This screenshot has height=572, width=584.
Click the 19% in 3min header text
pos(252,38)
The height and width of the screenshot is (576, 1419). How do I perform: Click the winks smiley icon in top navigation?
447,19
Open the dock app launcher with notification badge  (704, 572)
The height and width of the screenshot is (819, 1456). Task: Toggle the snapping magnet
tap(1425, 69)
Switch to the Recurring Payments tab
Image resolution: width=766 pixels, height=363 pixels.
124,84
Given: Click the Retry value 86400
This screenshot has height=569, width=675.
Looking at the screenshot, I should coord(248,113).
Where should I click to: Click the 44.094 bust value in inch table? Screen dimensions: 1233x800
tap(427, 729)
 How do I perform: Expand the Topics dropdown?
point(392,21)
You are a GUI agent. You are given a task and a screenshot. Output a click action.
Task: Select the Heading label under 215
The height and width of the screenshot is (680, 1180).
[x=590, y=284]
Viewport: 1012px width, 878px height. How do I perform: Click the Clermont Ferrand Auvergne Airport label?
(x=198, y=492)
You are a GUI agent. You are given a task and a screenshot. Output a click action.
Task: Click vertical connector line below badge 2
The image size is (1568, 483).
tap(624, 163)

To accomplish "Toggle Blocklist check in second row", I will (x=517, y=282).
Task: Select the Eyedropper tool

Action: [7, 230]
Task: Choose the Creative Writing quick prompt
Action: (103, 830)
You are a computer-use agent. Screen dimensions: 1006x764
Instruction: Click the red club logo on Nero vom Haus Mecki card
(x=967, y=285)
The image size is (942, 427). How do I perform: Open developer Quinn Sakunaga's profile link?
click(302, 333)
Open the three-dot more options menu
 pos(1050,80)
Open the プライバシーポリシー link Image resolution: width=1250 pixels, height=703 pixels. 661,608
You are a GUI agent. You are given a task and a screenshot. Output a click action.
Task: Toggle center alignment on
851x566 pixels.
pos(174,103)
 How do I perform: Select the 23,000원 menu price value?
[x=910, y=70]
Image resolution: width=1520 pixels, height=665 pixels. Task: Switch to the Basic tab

§ **PROBLEM DESCRIPTION**: Reproduce all of the material above with "Flip" substituted for each occurrence of "Toggle", keeping everything else the same.

§ **RESPONSE**:
This screenshot has height=572, width=584.
Click the 19% in 3min header text
pos(252,38)
The height and width of the screenshot is (576, 1419). How do I perform: Click the winks smiley icon in top navigation?
447,19
Open the dock app launcher with notification badge  (704, 572)
The height and width of the screenshot is (819, 1456). Task: Flip the snapping magnet
tap(1425, 69)
Switch to the Recurring Payments tab
Image resolution: width=766 pixels, height=363 pixels.
124,84
Given: Click the Retry value 86400
This screenshot has height=569, width=675.
Looking at the screenshot, I should coord(248,113).
Where should I click to: Click the 44.094 bust value in inch table? Screen dimensions: 1233x800
tap(427, 729)
 How do I perform: Expand the Topics dropdown?
point(392,21)
You are a GUI agent. You are given a task and a screenshot. Output a click action.
Task: Select the Heading label under 215
The height and width of the screenshot is (680, 1180).
[x=590, y=284]
Viewport: 1012px width, 878px height. How do I perform: Click the Clermont Ferrand Auvergne Airport label?
(x=198, y=492)
You are a GUI agent. You are given a task and a screenshot. Output a click action.
Task: Click vertical connector line below badge 2
The image size is (1568, 483).
tap(624, 163)

To accomplish "Flip Blocklist check in second row", I will (x=517, y=282).
Task: Select the Eyedropper tool

Action: [7, 230]
Task: Choose the Creative Writing quick prompt
Action: (103, 830)
You are a computer-use agent. Screen dimensions: 1006x764
Instruction: Click the red club logo on Nero vom Haus Mecki card
(x=967, y=285)
The image size is (942, 427). How do I perform: Open developer Quinn Sakunaga's profile link?
click(302, 333)
Open the three-dot more options menu
 pos(1050,80)
Open the プライバシーポリシー link Image resolution: width=1250 pixels, height=703 pixels. 661,608
You are a GUI agent. You are given a task and a screenshot. Output a click action.
Task: Flip center alignment on
851x566 pixels.
pos(174,103)
 How do I perform: Select the 23,000원 menu price value?
[x=910, y=70]
Image resolution: width=1520 pixels, height=665 pixels. Task: Switch to the Basic tab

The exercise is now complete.